=== RECORDS PROVIDED ===

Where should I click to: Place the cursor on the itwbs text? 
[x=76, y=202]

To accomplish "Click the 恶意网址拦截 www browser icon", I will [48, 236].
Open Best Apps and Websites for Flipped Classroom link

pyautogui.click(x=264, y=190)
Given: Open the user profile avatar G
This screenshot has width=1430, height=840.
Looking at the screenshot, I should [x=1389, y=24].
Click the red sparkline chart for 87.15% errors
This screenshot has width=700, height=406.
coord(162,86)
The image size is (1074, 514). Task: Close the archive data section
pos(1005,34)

===
=== RECORDS PROVIDED ===

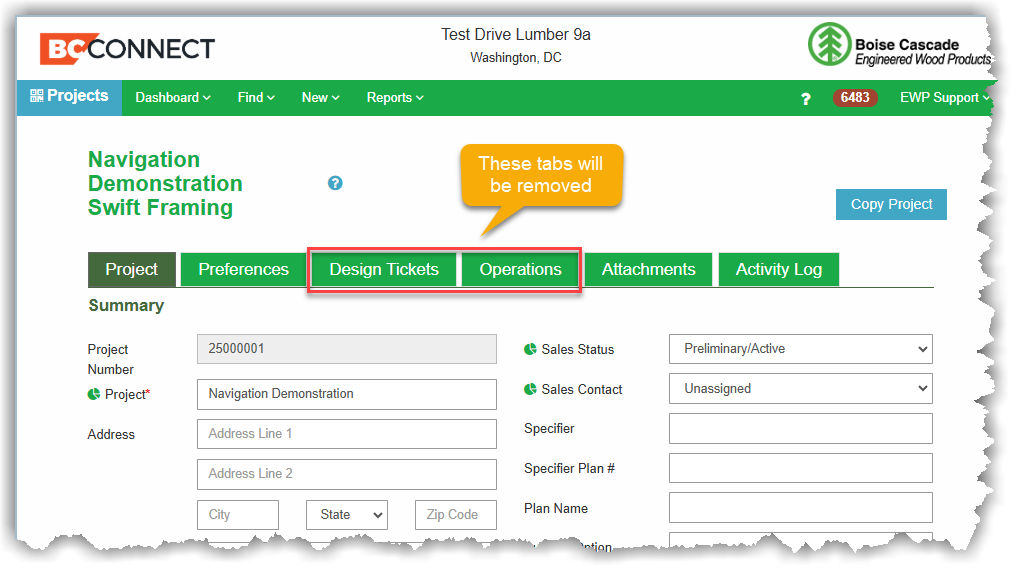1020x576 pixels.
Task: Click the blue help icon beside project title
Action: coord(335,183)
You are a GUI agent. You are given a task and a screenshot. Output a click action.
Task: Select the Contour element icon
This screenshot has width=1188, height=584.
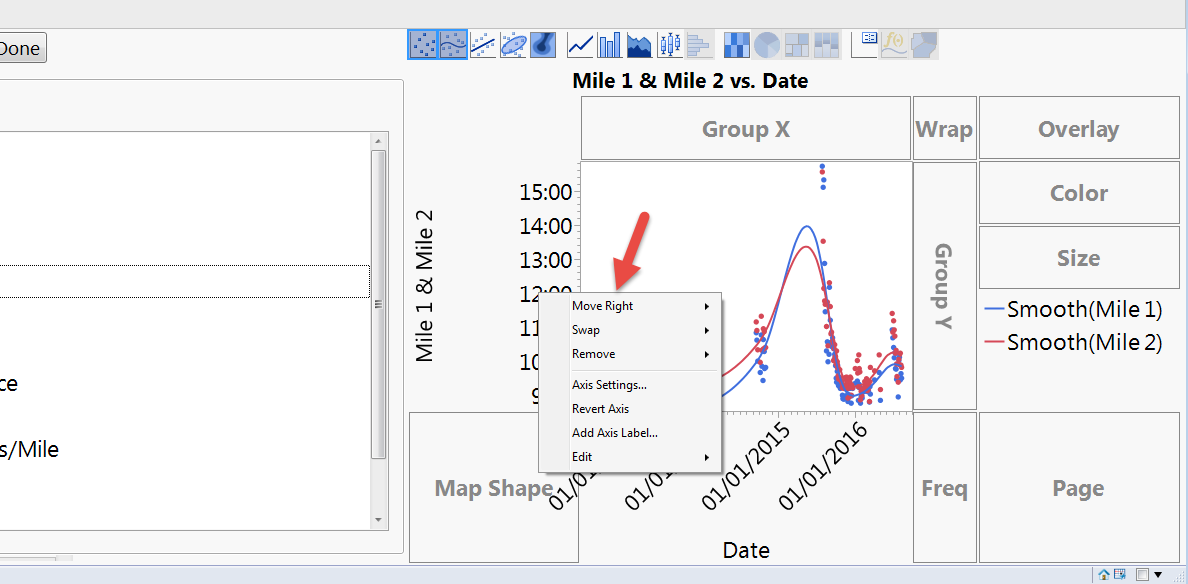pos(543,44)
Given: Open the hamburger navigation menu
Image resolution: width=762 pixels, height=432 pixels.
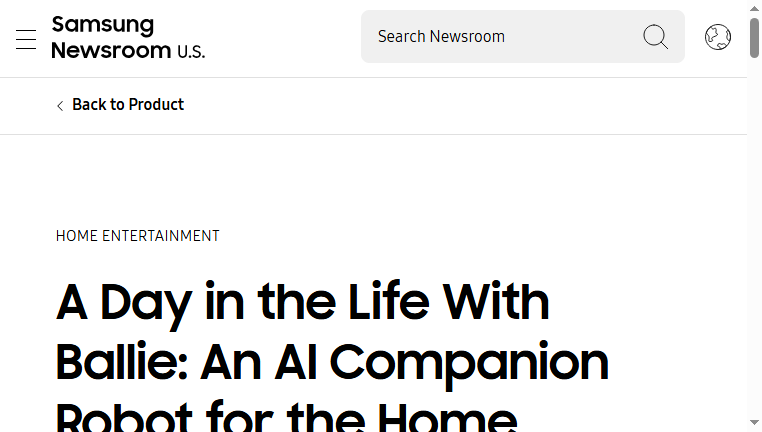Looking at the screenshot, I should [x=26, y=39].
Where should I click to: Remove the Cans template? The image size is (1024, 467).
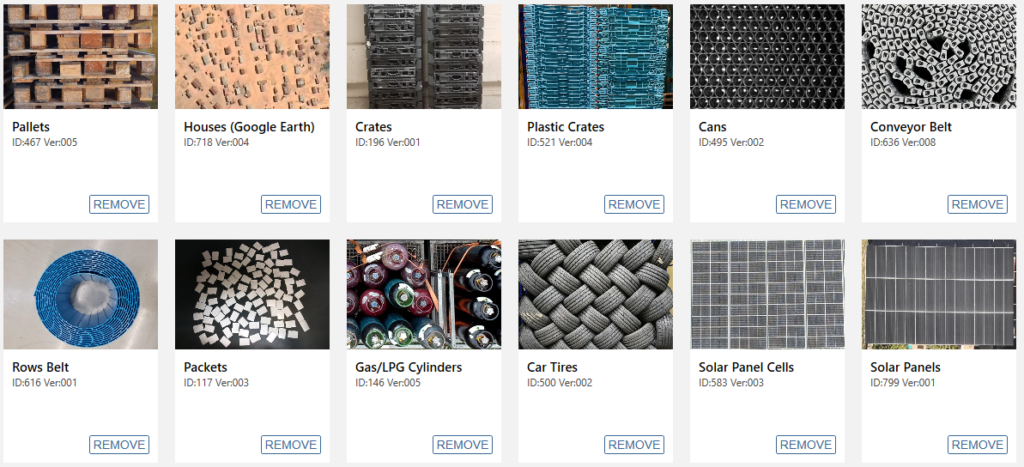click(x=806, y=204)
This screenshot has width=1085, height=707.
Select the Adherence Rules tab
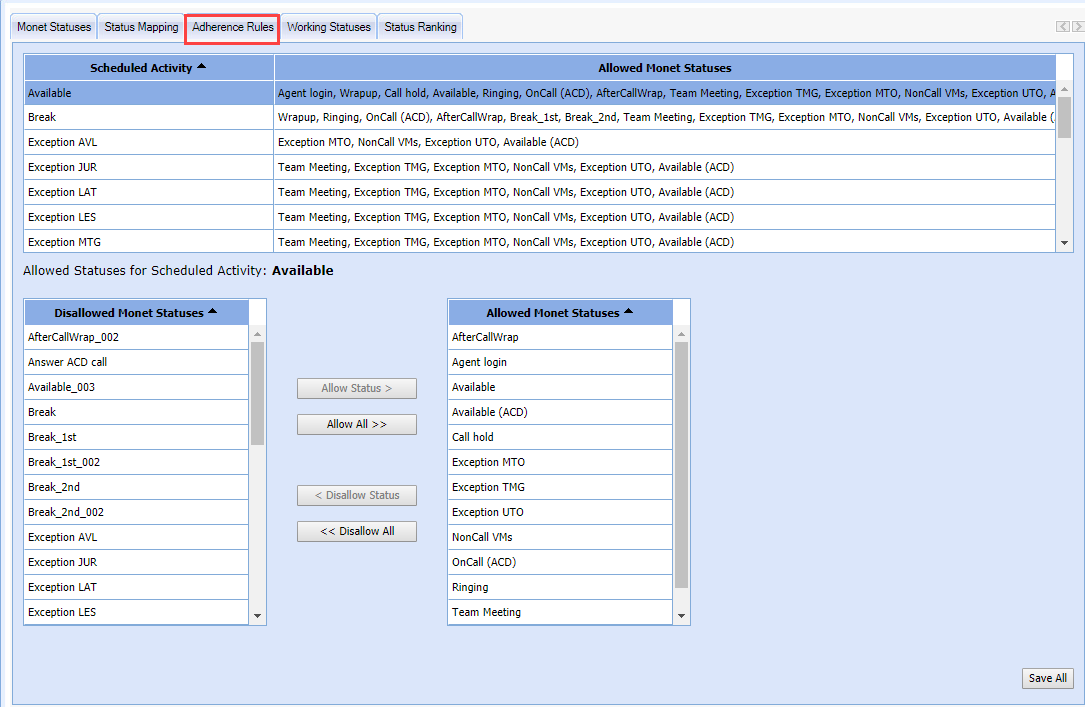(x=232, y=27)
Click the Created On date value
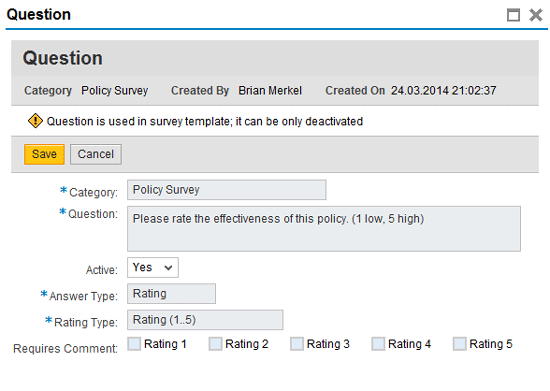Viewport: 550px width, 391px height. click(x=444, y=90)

===
=== RECORDS PROVIDED ===

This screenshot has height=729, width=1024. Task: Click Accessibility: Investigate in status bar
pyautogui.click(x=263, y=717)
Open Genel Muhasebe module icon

===

:: WHAT IS BEING ASKED ::
Transcribe the records above exactly, beginning at the line that contains "This screenshot has height=729, width=1024." and ending with the line that contains "Open Genel Muhasebe module icon", both included, and nothing else.

:: YOUR RESPONSE ::
This screenshot has height=729, width=1024. Task: Click Accessibility: Investigate in status bar
pyautogui.click(x=263, y=717)
Open Genel Muhasebe module icon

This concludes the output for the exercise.